Raw data

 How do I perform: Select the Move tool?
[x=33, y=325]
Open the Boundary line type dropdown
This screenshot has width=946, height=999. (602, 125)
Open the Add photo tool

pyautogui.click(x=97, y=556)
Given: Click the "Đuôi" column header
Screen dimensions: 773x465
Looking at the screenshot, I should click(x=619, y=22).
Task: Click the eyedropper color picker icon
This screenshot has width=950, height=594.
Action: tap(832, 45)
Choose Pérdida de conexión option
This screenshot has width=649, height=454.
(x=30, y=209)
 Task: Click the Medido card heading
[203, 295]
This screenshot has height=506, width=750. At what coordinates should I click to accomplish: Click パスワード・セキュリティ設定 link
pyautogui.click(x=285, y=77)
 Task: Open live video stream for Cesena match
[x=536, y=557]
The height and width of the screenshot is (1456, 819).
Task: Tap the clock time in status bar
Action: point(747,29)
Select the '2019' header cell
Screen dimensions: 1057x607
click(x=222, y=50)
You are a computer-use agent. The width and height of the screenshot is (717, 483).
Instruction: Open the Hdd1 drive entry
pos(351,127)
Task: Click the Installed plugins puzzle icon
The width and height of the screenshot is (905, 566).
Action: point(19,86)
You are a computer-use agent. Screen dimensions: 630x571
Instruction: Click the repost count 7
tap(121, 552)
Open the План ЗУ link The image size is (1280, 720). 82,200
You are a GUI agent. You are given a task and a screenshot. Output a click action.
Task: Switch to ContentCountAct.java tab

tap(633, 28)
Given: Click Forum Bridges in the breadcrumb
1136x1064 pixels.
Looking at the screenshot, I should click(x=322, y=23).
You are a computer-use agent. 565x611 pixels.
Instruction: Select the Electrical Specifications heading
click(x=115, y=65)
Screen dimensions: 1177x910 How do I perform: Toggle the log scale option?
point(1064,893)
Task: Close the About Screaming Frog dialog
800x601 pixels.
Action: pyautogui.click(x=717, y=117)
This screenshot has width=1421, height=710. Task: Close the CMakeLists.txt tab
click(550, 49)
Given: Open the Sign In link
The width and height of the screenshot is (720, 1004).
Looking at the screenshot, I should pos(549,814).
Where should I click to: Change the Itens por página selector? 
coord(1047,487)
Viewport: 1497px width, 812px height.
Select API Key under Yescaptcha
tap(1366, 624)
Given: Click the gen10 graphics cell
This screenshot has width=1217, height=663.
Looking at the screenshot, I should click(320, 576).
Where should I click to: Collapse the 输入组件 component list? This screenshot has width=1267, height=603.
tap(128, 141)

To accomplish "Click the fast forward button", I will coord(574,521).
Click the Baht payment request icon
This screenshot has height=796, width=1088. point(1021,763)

Work to complete
Your answer should consist of each line of the data above in which the word "agent" occurs.

Task result
You are a computer-use agent. The width and height of the screenshot is (717, 483).
You are a computer-use agent. Screen dimensions: 630x571
You are a GUI agent. You are given a task and a screenshot. Output a click action.
You are a computer-use agent. 565x611 pixels.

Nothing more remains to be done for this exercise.